THE CHARM PARK:最近、意識していることなんですが、なるべく来てくださっているお客さんと目が合うようにしたいなと思っていて。それがライブの意味なのかなって。僕は基本的に恥ずかしがり屋なので、目をつぶって歌うことが多いんですが、お客さんと繋がることができるのが、ライブの最も大切な瞬間ですよね。そのお客さんとは、いつ次に会えるかもわからないですし。何より自分の音楽を聴いて、このライブに来てくださっているわけですから、何か僕と通じるものがあると思うので。
――そういうお客さんの反応が、それからの演奏に影響することもありますか。
THE CHARM PARK:もちろんあります。英語の歌の時に一緒に口ずさんでくださっている方を見ると、「英語の歌詞の部分も一緒に歌ってくれるんだな」って思いますし、コール&レスポンスで聴こえる皆さんの声は、何と言うか…頭を真っ白にしてくれます。その声によって、僕も今までできなかったことができるようになる気がして。魔法みたいですね。むしろ、その瞬間のためにライブをしているような気がします。もともと僕は裏方というか、音楽を作る方が好きで、ここまでライブをするようになるとは思ってなくて。でも、こうやって続けることによって、新しい出会いがたくさんあって、今は自分の活動には欠かせない存在になってきています。
実は、5月にライブで初めて試してみたことがあって。札幌でライブをしたときに、セットリストを決めずにやってみたんです。新曲の「Stars Colliding」をやることだけは決めていたんですが、どのタイミングでやるかも、他に何を演奏するかもステージに立つまで決めないでおこうと思って。演奏はほぼ1人で、何曲かドラムの方にサポートしてもらったんですが、ドラムの方にも、いつどの曲をやるのかを言わなくて。ステージに立って、1曲ずつお客さんの顔を見てから決めました。その時に浮かんだ曲って、お客さんから何かを感じたからこそ浮かんだんだと思うんですよね。すごく新鮮な体験でしたし、なによりすごく流れの良いセットリストになりました。

[保存された項目]
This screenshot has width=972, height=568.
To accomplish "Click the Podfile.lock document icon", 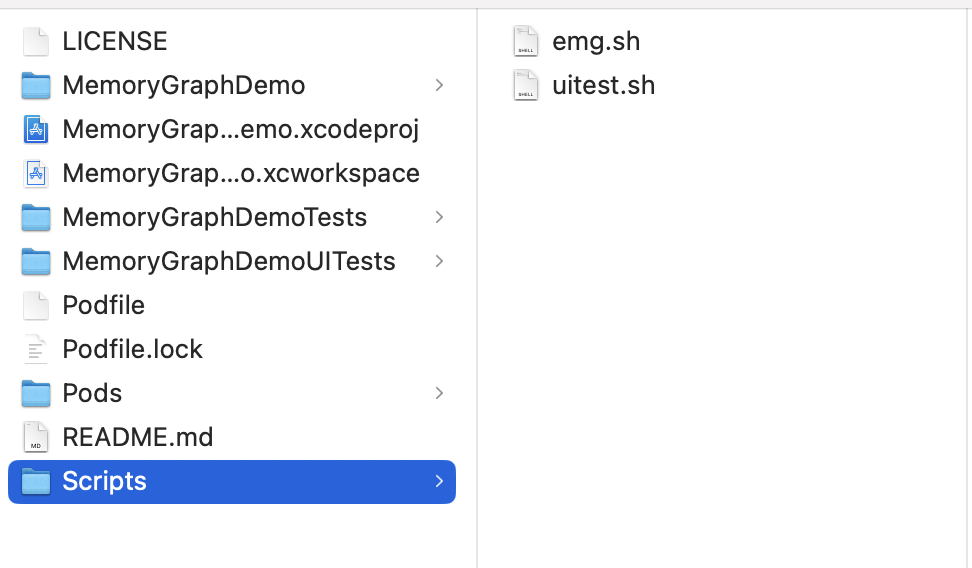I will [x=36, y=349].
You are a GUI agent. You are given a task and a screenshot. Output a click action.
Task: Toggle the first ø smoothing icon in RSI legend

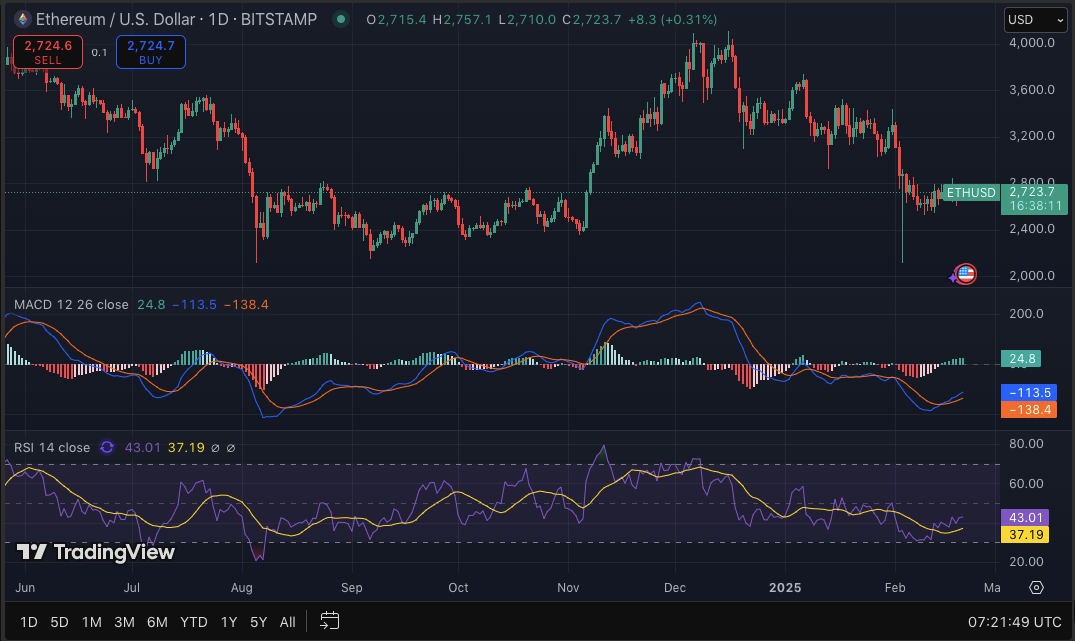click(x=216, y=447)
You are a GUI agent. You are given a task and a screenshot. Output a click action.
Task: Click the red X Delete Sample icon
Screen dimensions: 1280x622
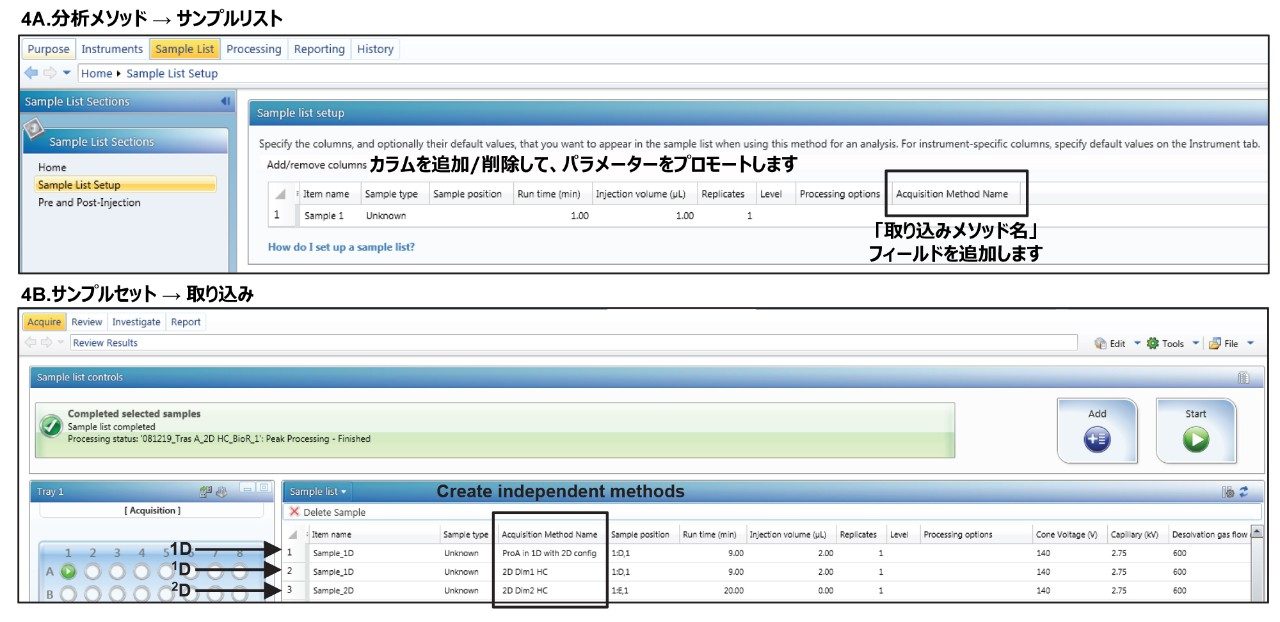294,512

短い課題: ライブについての引用文を、「実は、5月にライブで初めて試」を含む箇所から書き始めて「いセットリストになりました。」の後で終える形で再掲してください。その際、「札幌」を「福岡」に差し替えること。

完成した課題:
実は、5月にライブで初めて試してみたことがあって。福岡でライブをしたときに、セットリストを決めずにやってみたんです。新曲の「Stars Colliding」をやることだけは決めていたんですが、どのタイミングでやるかも、他に何を演奏するかもステージに立つまで決めないでおこうと思って。演奏はほぼ1人で、何曲かドラムの方にサポートしてもらったんですが、ドラムの方にも、いつどの曲をやるのかを言わなくて。ステージに立って、1曲ずつお客さんの顔を見てから決めました。その時に浮かんだ曲って、お客さんから何かを感じたからこそ浮かんだんだと思うんですよね。すごく新鮮な体験でしたし、なによりすごく流れの良いセットリストになりました。